Only the lines from the one containing "The height and" to the end of the records belong in the copy. Reproduce them word for word and drop the pictures.

Available data:
= Beginning of Section =

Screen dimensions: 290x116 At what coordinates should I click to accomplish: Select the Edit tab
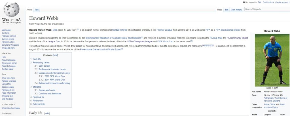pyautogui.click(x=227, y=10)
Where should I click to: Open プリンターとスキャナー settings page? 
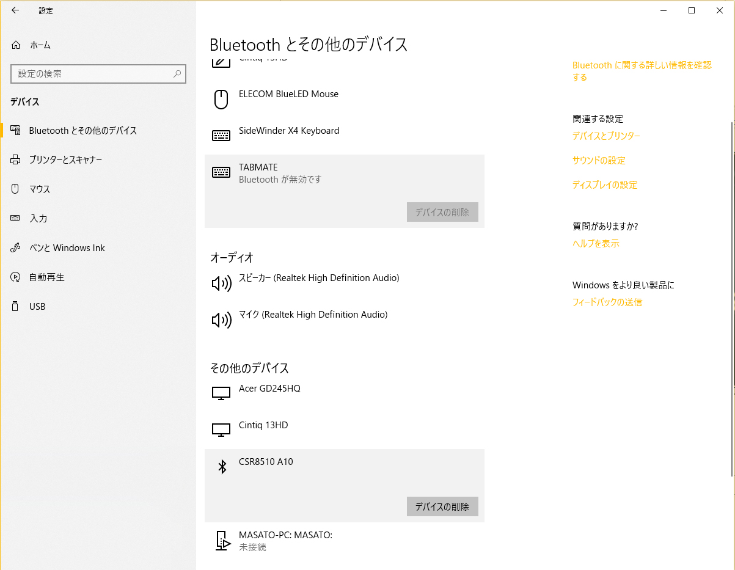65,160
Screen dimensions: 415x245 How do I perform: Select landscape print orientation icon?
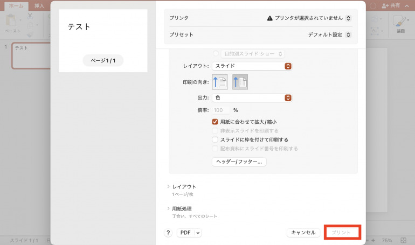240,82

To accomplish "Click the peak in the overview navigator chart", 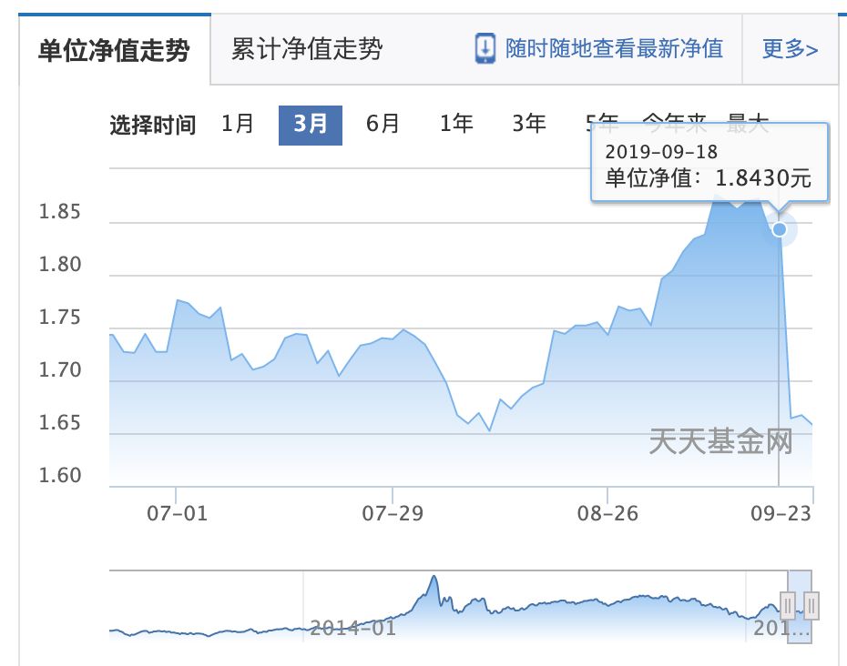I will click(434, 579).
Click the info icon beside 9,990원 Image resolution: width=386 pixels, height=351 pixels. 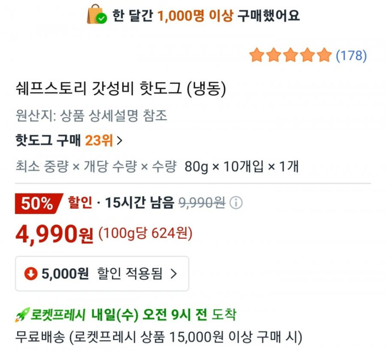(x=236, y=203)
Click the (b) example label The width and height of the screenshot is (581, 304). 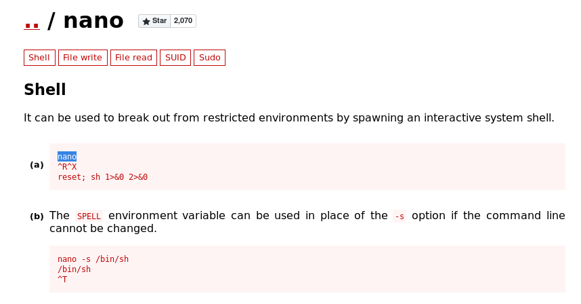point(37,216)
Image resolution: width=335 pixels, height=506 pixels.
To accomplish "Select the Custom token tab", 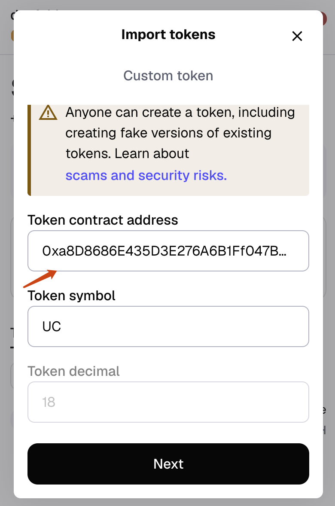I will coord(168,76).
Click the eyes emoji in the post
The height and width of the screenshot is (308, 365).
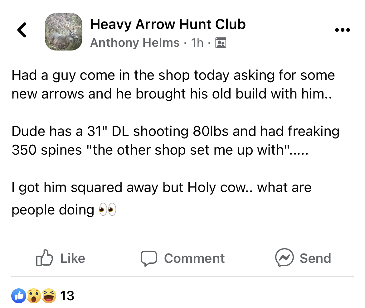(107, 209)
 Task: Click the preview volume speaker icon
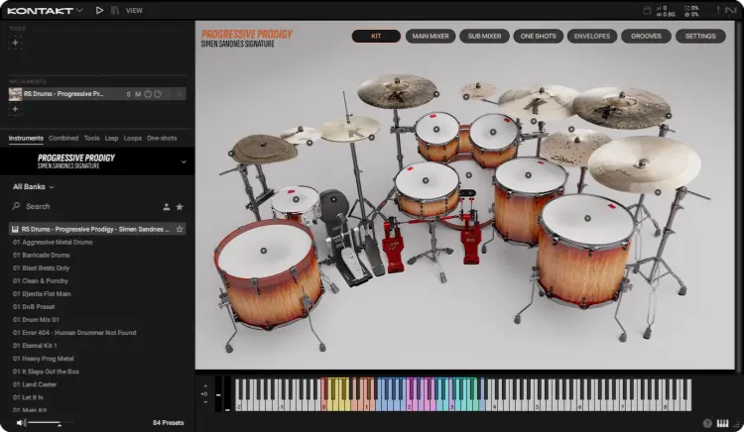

= End of Section =

Output of the exercise:
The height and width of the screenshot is (308, 365).
(107, 209)
 Task: Click the preview volume speaker icon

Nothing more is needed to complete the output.